## Tarea a resolver
Presenta todas las filas siguientes como una lista JSON de cadenas, con una cadena por cada línea y sin incluir las líneas en blanco.

------

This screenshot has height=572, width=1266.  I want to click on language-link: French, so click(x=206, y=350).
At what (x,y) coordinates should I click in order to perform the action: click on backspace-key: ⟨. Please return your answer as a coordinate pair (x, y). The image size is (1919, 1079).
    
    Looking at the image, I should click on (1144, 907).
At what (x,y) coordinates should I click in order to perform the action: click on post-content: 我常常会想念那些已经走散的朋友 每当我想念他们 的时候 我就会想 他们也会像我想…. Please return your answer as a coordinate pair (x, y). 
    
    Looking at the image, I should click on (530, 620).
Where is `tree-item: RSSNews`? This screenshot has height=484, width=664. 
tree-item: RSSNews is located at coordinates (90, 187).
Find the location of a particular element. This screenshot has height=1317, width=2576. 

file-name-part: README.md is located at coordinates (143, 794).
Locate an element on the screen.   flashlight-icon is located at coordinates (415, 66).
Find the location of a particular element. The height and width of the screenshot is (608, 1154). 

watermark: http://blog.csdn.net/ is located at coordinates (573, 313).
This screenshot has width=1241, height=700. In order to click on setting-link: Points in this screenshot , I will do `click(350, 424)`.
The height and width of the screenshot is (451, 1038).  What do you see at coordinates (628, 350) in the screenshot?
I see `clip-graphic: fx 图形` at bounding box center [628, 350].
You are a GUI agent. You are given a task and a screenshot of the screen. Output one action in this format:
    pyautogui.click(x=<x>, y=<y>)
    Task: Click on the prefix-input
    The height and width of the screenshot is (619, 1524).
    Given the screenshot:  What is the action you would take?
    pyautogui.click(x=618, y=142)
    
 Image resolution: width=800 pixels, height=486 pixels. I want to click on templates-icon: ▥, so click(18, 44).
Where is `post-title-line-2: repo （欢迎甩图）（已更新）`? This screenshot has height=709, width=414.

------

## Respuesta escrita
[
  "This screenshot has height=572, width=1266.  I want to click on language-link: French, so click(x=206, y=350).",
  "At what (x,y) coordinates should I click in order to perform the action: click on backspace-key: ⟨. Please return your answer as a coordinate pair (x, y). The image size is (1919, 1079).",
  "    Looking at the image, I should click on (1144, 907).",
  "At what (x,y) coordinates should I click in order to perform the action: click on post-content: 我常常会想念那些已经走散的朋友 每当我想念他们 的时候 我就会想 他们也会像我想…. Please return your answer as a coordinate pair (x, y). ",
  "    Looking at the image, I should click on (530, 620).",
  "Where is `tree-item: RSSNews`? This screenshot has height=484, width=664. ",
  "tree-item: RSSNews is located at coordinates (90, 187).",
  "Find the location of a particular element. This screenshot has height=1317, width=2576. ",
  "file-name-part: README.md is located at coordinates (143, 794).",
  "Locate an element on the screen.   flashlight-icon is located at coordinates (415, 66).",
  "Find the location of a particular element. The height and width of the screenshot is (608, 1154). ",
  "watermark: http://blog.csdn.net/ is located at coordinates (573, 313).",
  "This screenshot has width=1241, height=700. In order to click on setting-link: Points in this screenshot , I will do `click(350, 424)`.",
  "The height and width of the screenshot is (451, 1038).  What do you see at coordinates (628, 350) in the screenshot?",
  "I see `clip-graphic: fx 图形` at bounding box center [628, 350].",
  "You are a GUI agent. You are given a task and a screenshot of the screen. Output one action in this format:",
  "    pyautogui.click(x=<x>, y=<y>)",
  "    Task: Click on the prefix-input",
  "    The height and width of the screenshot is (619, 1524).",
  "    Given the screenshot:  What is the action you would take?",
  "    pyautogui.click(x=618, y=142)",
  " Image resolution: width=800 pixels, height=486 pixels. I want to click on templates-icon: ▥, so click(18, 44).",
  "Where is `post-title-line-2: repo （欢迎甩图）（已更新）`? This screenshot has height=709, width=414."
]